How to join the network Over the last decade, Argentina’s public profile has been far from flattering. With a steady feed of headlines that have included, “Inflation”, “Corruption”, and “Political Instability”, the country has been shut off from most international tech investment since the “dot com” bubble.
Since then, Argentina has had to overcome severe currency devaluation, a closed economy, and fourteen years of default that ultimately resulted in a $4.65B payment to US hedge funds. The country currently ranks 157th out of 189 countries in terms of the ease of doing business and has the highest youth unemployment rate in Latin America.
I recently spent a week in Buenos Aires to meet with entrepreneurs, investors, and government agencies to better understand the tech ecosystem and the new policies aiming to catalyze it.
At its core, I found a robust and enthusiastic community of highly technical operators who are devoted to developing the local ecosystem and betting heavily on the new pro-business regulations they have been promised. For context, roughly 60% of Argentines ages 18-24 say that they find entrepreneurship a favorable career path, and more than one in four say they intend on starting a business.
The election of pro-business President Mauricio Macri in December brought new plans for an open market and a slate of startup-centric reforms that have reenergized the entrepreneurial spirit of Latin America’s third largest economy.
Buenos Aires alone, houses three of the country’s most respected technical universities and a new crop of coding schools including Digital House , which saw class sizes grow five-fold last year.
Photo courtesy of Flickr/ Jesus Alexander Reyes Sanchez
There has also been significant investment in co-working spaces around Buenos Aires’ trendy Palermo neighborhood that mirror the style and amenities you might find in downtown San Francisco. With arguably better coffee.
Moving in tandem, the government is rolling out mentorship programs, online libraries and support hotlines for budding entrepreneurs. Much of this is being championed by the founders and investors who were responsible for building the country’s most successful companies, including MercadoLibre and Globant .
Founded in 1999, MercadoLibre is an online marketplace providing e-commerce and online auctions similar to eBay.

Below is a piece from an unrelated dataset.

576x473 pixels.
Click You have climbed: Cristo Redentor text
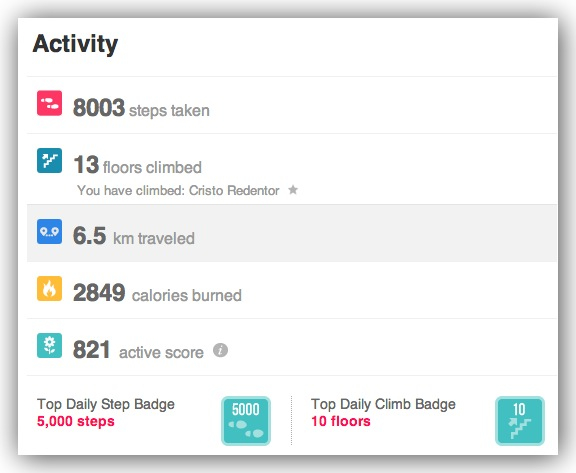pyautogui.click(x=178, y=191)
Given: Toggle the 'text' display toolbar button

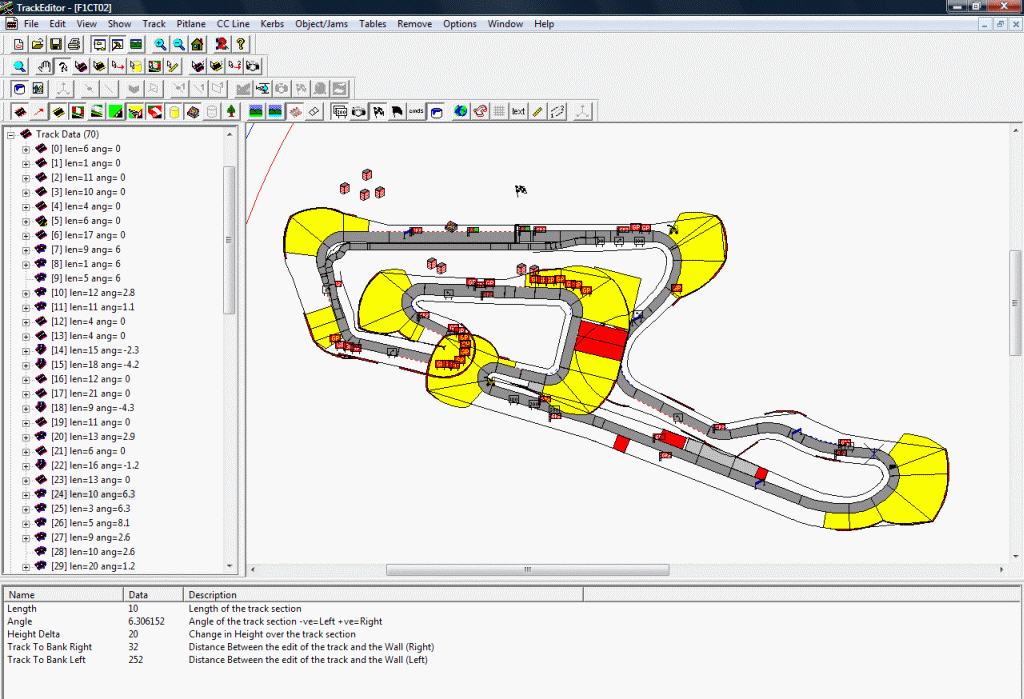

Boasting over 158 million registered users and an $8.5B market cap, it is the only Internet company from Latin America listed on the Nasdaq (MELI). Founded in 2003, Globant is an IT and software development company listed on the NYSE (GLOB) with a $1.4B market cap and operations across Latin America, Europe, and the United States.
The lack of meaningful exits has plagued emerging markets and often hindered the development of robust tech ecosystems. While still problematic, Argentina has bucked this trend on several notable occasions with the success of MercadoLibre and Globant.
For context, only 76 emerging market companies have held public offerings on the Nasdaq and NYSE since 2007. Excluding Alibaba, the combined market cap of MercadoLibre and Globant represents approximately 6.5% of the current value of all emerging market companies who have gone public in the US during that time.